• [Exercise inputs]:
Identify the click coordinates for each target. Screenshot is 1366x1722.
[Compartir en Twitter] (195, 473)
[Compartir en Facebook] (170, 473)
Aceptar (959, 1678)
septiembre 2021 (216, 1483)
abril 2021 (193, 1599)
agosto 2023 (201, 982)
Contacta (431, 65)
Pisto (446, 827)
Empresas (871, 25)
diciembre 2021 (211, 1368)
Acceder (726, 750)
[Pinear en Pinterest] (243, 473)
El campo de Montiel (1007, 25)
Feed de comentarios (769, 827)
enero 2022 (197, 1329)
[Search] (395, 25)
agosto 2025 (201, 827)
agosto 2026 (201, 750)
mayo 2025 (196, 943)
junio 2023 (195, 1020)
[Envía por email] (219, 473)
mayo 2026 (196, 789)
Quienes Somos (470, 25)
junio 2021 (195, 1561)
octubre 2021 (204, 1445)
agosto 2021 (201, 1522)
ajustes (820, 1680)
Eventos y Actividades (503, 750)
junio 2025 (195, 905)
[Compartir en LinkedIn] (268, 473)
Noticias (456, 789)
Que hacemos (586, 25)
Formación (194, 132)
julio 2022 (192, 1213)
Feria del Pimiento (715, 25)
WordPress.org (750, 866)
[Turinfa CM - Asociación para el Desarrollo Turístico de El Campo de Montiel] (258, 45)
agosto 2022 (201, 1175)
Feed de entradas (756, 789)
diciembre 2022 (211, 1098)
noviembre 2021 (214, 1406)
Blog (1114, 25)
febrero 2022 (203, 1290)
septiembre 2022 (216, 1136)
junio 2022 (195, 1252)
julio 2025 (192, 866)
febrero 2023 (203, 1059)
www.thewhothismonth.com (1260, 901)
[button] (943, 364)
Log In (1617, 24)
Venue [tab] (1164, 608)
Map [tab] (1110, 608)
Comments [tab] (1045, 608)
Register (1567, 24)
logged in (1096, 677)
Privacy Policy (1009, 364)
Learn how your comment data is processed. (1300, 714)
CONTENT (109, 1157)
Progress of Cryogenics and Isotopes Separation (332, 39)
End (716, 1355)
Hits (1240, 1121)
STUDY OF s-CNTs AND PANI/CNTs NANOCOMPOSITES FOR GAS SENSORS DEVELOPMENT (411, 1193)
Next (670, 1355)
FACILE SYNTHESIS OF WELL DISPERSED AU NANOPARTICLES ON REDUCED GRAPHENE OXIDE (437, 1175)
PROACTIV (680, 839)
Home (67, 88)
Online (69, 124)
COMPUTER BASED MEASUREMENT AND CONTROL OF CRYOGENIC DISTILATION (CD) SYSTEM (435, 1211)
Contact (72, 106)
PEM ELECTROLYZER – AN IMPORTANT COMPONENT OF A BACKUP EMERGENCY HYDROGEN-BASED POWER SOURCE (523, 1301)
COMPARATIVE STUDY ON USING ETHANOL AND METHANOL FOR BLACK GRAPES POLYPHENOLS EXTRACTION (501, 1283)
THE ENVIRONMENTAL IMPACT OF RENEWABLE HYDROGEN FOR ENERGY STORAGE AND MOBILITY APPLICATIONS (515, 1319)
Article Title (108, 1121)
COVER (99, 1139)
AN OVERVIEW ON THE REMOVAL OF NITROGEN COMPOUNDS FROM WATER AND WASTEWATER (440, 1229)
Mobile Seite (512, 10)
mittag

• [Work instructions]: The whole listing should be restated word for word.

• [Output for this exercise]:
Identify the click coordinates for each target. Screenshot is 1366x1722.
[Compartir en Twitter] (195, 473)
[Compartir en Facebook] (170, 473)
Aceptar (959, 1678)
septiembre 2021 (216, 1483)
abril 2021 (193, 1599)
agosto 2023 (201, 982)
Contacta (431, 65)
Pisto (446, 827)
Empresas (871, 25)
diciembre 2021 (211, 1368)
Acceder (726, 750)
[Pinear en Pinterest] (243, 473)
El campo de Montiel (1007, 25)
Feed de comentarios (769, 827)
enero 2022 (197, 1329)
[Search] (395, 25)
agosto 2025 (201, 827)
agosto 2026 (201, 750)
mayo 2025 (196, 943)
junio 2023 (195, 1020)
[Envía por email] (219, 473)
mayo 2026 (196, 789)
Quienes Somos (470, 25)
junio 2021 (195, 1561)
octubre 2021 (204, 1445)
agosto 2021 (201, 1522)
ajustes (820, 1680)
Eventos y Actividades (503, 750)
junio 2025 (195, 905)
[Compartir en LinkedIn] (268, 473)
Noticias (456, 789)
Que hacemos (586, 25)
Formación (194, 132)
julio 2022 (192, 1213)
Feria del Pimiento (715, 25)
WordPress.org (750, 866)
[Turinfa CM - Asociación para el Desarrollo Turístico de El Campo de Montiel] (258, 45)
agosto 2022 (201, 1175)
Feed de entradas (756, 789)
diciembre 2022 (211, 1098)
noviembre 2021 (214, 1406)
Blog (1114, 25)
febrero 2022 (203, 1290)
septiembre 2022 (216, 1136)
junio 2022 (195, 1252)
julio 2025 (192, 866)
febrero 2023 (203, 1059)
www.thewhothismonth.com (1260, 901)
[button] (943, 364)
Log In (1617, 24)
Venue [tab] (1164, 608)
Map [tab] (1110, 608)
Comments [tab] (1045, 608)
Register (1567, 24)
logged in (1096, 677)
Privacy Policy (1009, 364)
Learn how your comment data is processed. (1300, 714)
CONTENT (109, 1157)
Progress of Cryogenics and Isotopes Separation (332, 39)
End (716, 1355)
Hits (1240, 1121)
STUDY OF s-CNTs AND PANI/CNTs NANOCOMPOSITES FOR GAS SENSORS DEVELOPMENT (411, 1193)
Next (670, 1355)
FACILE SYNTHESIS OF WELL DISPERSED AU NANOPARTICLES ON REDUCED GRAPHENE OXIDE (437, 1175)
PROACTIV (680, 839)
Home (67, 88)
Online (69, 124)
COMPUTER BASED MEASUREMENT AND CONTROL OF CRYOGENIC DISTILATION (CD) SYSTEM (435, 1211)
Contact (72, 106)
PEM ELECTROLYZER – AN IMPORTANT COMPONENT OF A BACKUP EMERGENCY HYDROGEN-BASED POWER SOURCE (523, 1301)
COMPARATIVE STUDY ON USING ETHANOL AND METHANOL FOR BLACK GRAPES POLYPHENOLS EXTRACTION (501, 1283)
THE ENVIRONMENTAL IMPACT OF RENEWABLE HYDROGEN FOR ENERGY STORAGE AND MOBILITY APPLICATIONS (515, 1319)
Article Title (108, 1121)
COVER (99, 1139)
AN OVERVIEW ON THE REMOVAL OF NITROGEN COMPOUNDS FROM WATER AND WASTEWATER (440, 1229)
Mobile Seite (512, 10)
mittag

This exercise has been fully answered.